====== DATA PROVIDED
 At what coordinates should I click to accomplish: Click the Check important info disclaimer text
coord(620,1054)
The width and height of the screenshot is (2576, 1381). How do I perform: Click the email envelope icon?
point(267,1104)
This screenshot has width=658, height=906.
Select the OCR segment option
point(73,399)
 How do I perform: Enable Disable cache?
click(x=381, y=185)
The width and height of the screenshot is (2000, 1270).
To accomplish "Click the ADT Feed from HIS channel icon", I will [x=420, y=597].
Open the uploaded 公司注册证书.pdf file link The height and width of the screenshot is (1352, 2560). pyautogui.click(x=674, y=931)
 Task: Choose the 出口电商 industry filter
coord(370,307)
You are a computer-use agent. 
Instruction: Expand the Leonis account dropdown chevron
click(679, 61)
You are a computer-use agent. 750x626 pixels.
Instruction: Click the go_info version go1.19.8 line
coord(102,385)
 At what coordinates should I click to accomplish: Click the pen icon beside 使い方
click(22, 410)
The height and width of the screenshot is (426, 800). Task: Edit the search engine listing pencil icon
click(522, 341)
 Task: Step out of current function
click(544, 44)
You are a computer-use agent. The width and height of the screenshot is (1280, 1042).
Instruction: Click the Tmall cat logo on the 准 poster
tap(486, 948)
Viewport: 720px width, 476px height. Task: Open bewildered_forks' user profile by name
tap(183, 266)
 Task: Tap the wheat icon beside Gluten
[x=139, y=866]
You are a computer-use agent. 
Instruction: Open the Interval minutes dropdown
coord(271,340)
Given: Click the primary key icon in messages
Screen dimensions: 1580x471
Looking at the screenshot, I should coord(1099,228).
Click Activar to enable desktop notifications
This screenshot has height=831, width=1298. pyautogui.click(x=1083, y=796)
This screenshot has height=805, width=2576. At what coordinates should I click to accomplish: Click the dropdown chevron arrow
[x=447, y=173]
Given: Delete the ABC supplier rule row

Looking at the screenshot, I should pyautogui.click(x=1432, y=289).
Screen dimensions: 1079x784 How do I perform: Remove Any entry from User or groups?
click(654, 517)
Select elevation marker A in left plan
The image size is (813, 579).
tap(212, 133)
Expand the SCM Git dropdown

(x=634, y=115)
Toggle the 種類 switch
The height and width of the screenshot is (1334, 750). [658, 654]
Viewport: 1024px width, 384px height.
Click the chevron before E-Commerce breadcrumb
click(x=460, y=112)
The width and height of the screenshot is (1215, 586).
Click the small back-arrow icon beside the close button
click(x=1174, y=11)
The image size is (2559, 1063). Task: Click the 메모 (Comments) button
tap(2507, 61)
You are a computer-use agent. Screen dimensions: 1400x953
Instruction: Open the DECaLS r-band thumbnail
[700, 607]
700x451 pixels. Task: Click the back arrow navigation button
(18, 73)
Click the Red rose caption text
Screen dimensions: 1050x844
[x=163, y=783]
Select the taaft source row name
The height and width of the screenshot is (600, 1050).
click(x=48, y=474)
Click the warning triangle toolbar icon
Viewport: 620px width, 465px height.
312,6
============
### CHALLENGE
Please rewrite the lines as a JSON list of strings, one string per line, starting at the line that contains "Viewport: 1024px width, 384px height." and ending at the line that contains "tap(2507, 61)". Leave out any blank lines.

### OUTPUT BELOW
[
  "Viewport: 1024px width, 384px height.",
  "Click the chevron before E-Commerce breadcrumb",
  "click(x=460, y=112)",
  "The width and height of the screenshot is (1215, 586).",
  "Click the small back-arrow icon beside the close button",
  "click(x=1174, y=11)",
  "The image size is (2559, 1063). Task: Click the 메모 (Comments) button",
  "tap(2507, 61)"
]